I didn't like the conclusion that the article hinted at which seemed to imply that work should be more like games so that people would do their work instead of games. I'm horrified by the thought of providing artificial rewards for real work done. I guess that makes me a Marxist. Smiley
Actually, unless you are against rewards in any form you are more of a capitalist by resisting artificial rewards Wink

I like this article, because I became addicted to the (excellent) game Flotilla, along with a housemate. You play as a captain 'with 7 months to live' and travel around from planet to planet meeting absurd things such as crazy space crocodiles, crippled flamingo traders and the feared reindeer empire. Quite often you engage in simultaneous turnbased fighting, which is simple but complex enough to be compelling every few hours or so. What I like about the game, however, is that although it has a leader-board, the story mode is completely random and you die after a set number of turns: you had only 7 months to live so die of natural causes, regardless of how well you are doing. By having so much random stuff the game keeps taunting you to try again, but with the 7 months limit you are forced not to take it too serious - if you loose your big new ship you know you did not have that long to live anyway.
It is a strange 'happy nihilist' way of thinking - death is the end, so we can go out with a bang.
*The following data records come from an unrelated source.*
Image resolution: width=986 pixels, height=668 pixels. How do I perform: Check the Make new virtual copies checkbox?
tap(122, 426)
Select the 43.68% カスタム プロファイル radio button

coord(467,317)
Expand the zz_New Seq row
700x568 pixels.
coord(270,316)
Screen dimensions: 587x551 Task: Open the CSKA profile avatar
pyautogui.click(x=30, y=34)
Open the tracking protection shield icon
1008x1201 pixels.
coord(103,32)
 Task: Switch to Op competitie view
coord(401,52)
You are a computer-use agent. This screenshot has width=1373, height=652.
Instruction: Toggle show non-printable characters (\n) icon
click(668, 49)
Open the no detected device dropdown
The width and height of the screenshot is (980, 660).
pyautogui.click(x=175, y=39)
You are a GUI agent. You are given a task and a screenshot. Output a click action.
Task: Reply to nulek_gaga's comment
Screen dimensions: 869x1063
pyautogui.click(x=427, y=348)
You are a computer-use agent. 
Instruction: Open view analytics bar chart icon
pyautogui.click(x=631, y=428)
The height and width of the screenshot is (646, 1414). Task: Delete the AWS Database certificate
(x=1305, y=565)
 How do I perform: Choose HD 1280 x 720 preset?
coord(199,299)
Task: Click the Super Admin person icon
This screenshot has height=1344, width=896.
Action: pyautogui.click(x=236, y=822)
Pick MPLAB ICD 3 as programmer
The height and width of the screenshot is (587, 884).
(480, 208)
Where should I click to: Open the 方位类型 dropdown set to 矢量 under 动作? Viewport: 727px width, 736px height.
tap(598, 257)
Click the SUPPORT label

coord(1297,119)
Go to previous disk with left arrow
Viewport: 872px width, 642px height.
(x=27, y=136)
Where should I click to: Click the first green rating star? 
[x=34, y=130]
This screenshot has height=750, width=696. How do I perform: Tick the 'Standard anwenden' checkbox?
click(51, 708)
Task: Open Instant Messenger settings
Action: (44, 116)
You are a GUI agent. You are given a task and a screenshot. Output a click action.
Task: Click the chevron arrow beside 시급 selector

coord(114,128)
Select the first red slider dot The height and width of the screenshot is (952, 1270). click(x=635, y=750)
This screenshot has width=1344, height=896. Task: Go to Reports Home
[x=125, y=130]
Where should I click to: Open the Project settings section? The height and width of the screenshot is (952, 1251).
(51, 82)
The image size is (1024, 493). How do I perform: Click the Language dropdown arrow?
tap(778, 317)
Thing is, the game is enjoyable because I do not get anything in return - the leaderboard is an incentive, but I die after 7 months and start a new adventure afterwards. This makes anything you do non-persistent. So there is no reward, just the fun of the matches themselves. It completely subverts the normal 'closure' of storytelling and the 'prize' of fighting.

(Actually, you win a piece of cargo if you go to a planet where the game informs you you competed in a competition and won the intergalactic karaoke champion contest!)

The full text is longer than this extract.